Archer Daniels Midland Company has been a well respected pillar of the chemical, food and agricultural community for a long time. Things were wrong there in the early nineties. ADM's story is important because it reminds us that, while things have gone wrong today what with the financial mess we are experiencing, they have gone wrong in the past as well. That this has gone on in the past is not a pretty reality exactly.

The story boils down to this: a president of a division at ADM was stealing from the company to the tune of about ten million dollars over some years. To cover his tracks, he made up a story about someone from abroad threatening his family - and called the FBI. The FBI investigated, and, to continue to cover his tracks, the president reveals a whole series of illegal indiscretions the company has made and that he was privy to: price-fixing on an international scale and theft of company funds on a large scale (Eichenwald,30).

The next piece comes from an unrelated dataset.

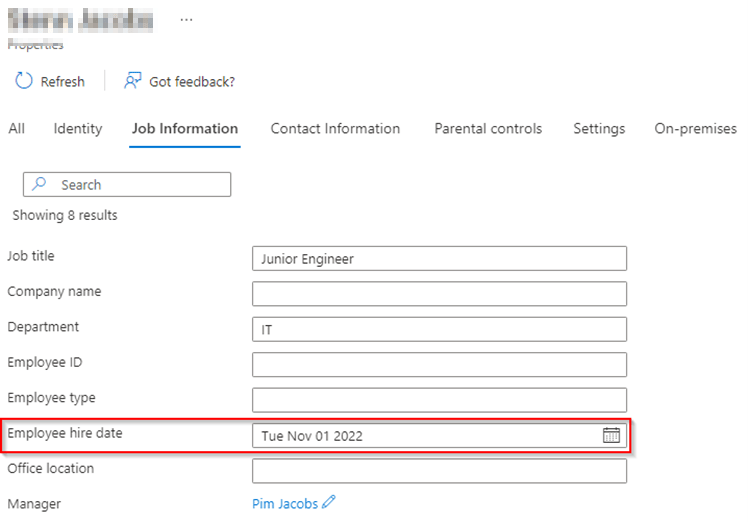Click the Pim Jacobs manager link
The width and height of the screenshot is (748, 522).
pos(285,504)
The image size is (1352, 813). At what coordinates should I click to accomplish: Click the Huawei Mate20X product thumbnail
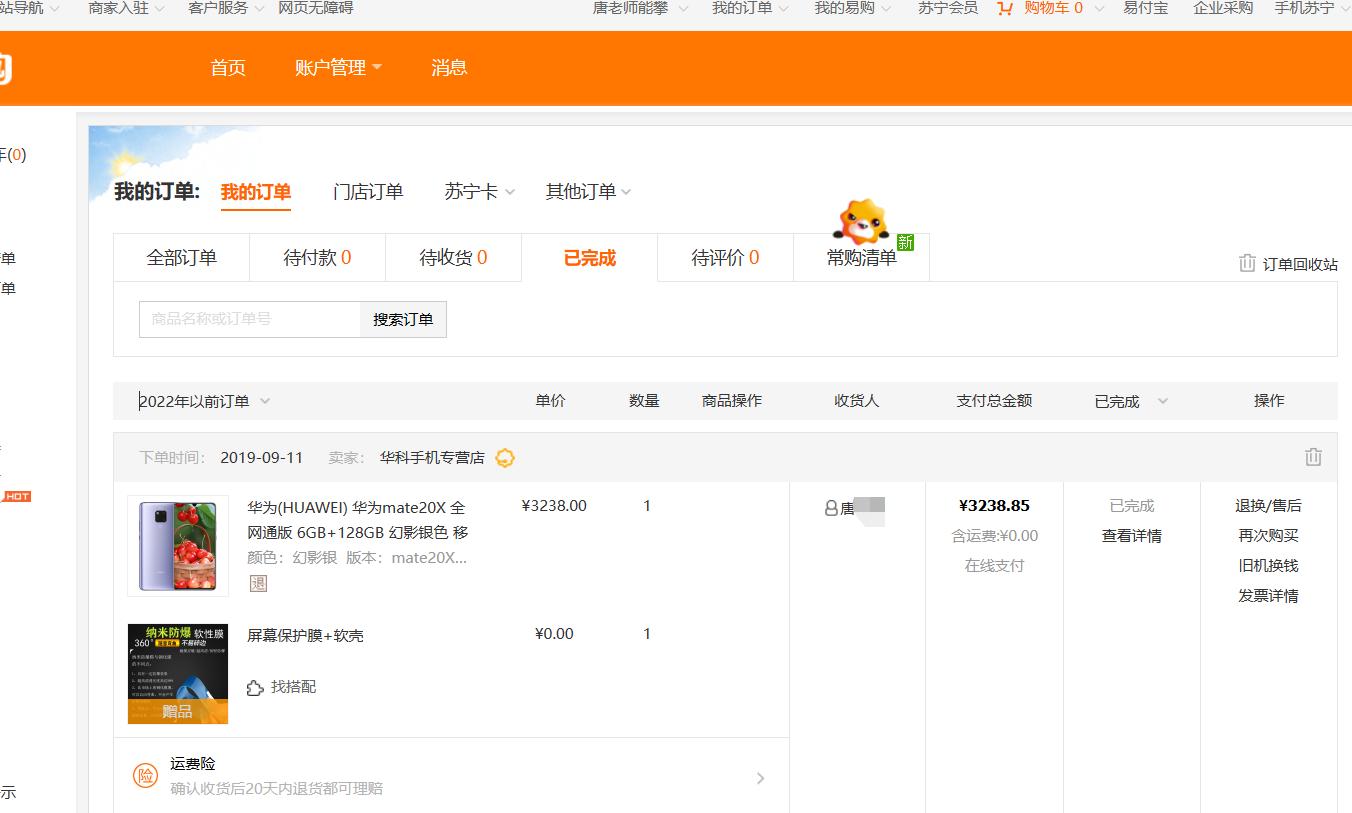pyautogui.click(x=177, y=545)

The story is intriguing and interesting. The facts are proven. People went to jail. Careers were ruined. That's all well and good.

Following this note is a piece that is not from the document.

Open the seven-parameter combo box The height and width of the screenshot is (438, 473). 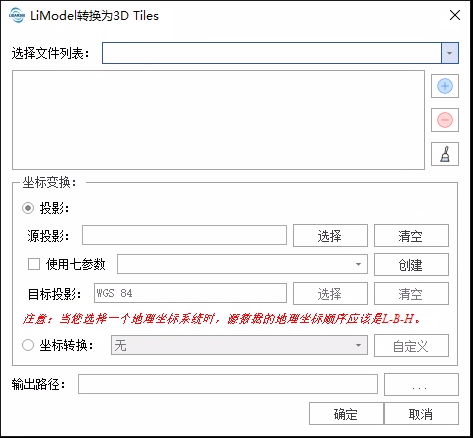(x=242, y=264)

The message of all this, while blatant, is subtle at the same time. Let's call it the "slippery slope" we are all so used to.

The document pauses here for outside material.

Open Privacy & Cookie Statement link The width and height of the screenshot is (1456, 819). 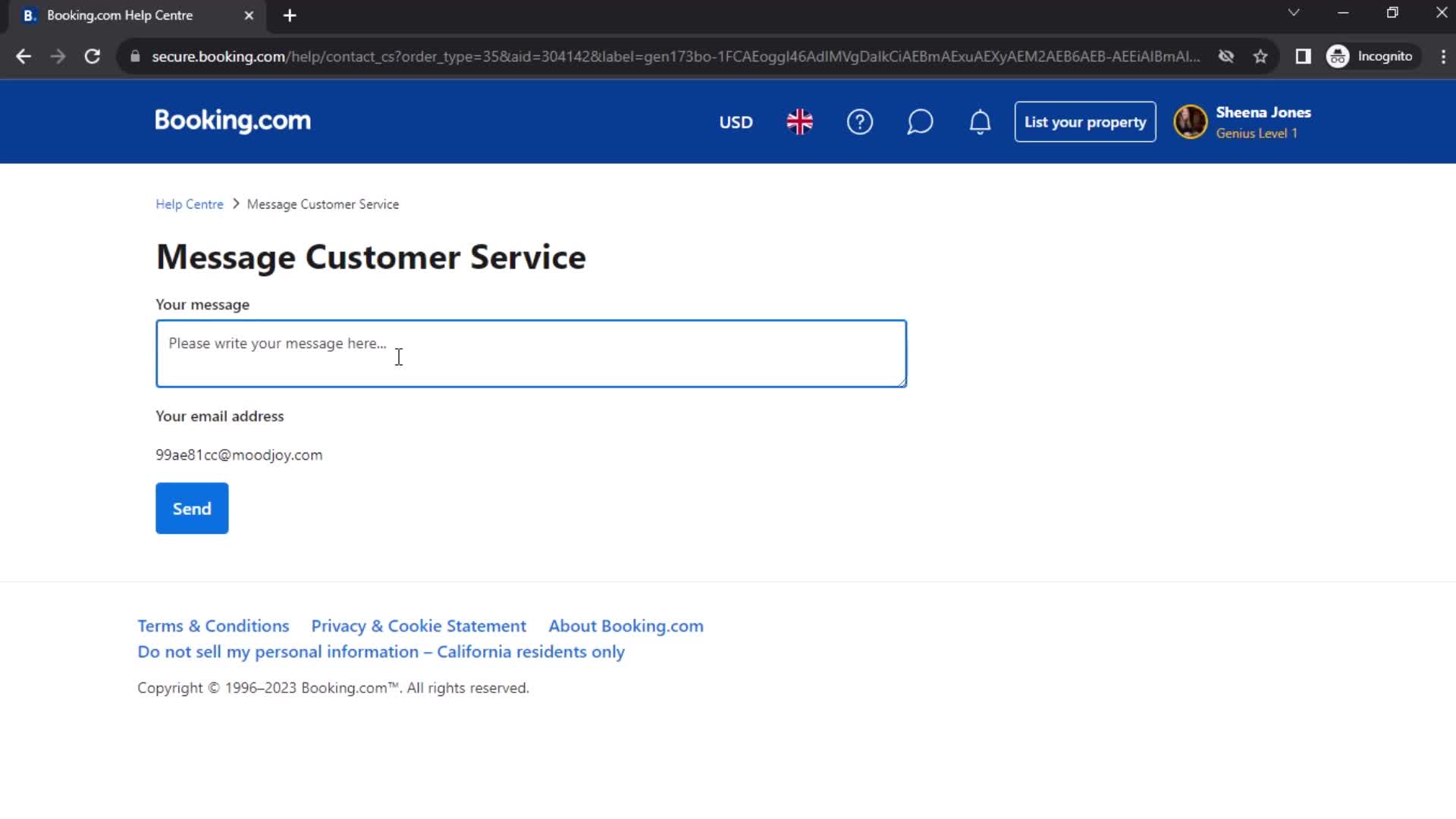click(419, 625)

At ADM a culture grew in which both theft and price-fixing were accepted. Everyone did it. No one objected. It appears that some people left, but not many. The FBI was astounded that one person would reveal so much - the president of a division, no less - and further, that no else in this very large scheme even considered saying "This is wrong, we've got to stop," much less called the FBI. Some of the players were internationally known business leaders with contacts very high in the federal government. OK, greed played a role. The "I deserve more - this is a good way to get it," mentality grew too large. Lots of people participated.

This book should be required reading for all sorts of managers. Business schools should require it. Why? Because it reminds us all how easy it is for things to go very wrong in the management of a company. It happened to ADM. It can happen to your company, or mine, as well.

Reference

Eichenwald, Kurt. The Informant. A True Story. Broadway Books. 2000.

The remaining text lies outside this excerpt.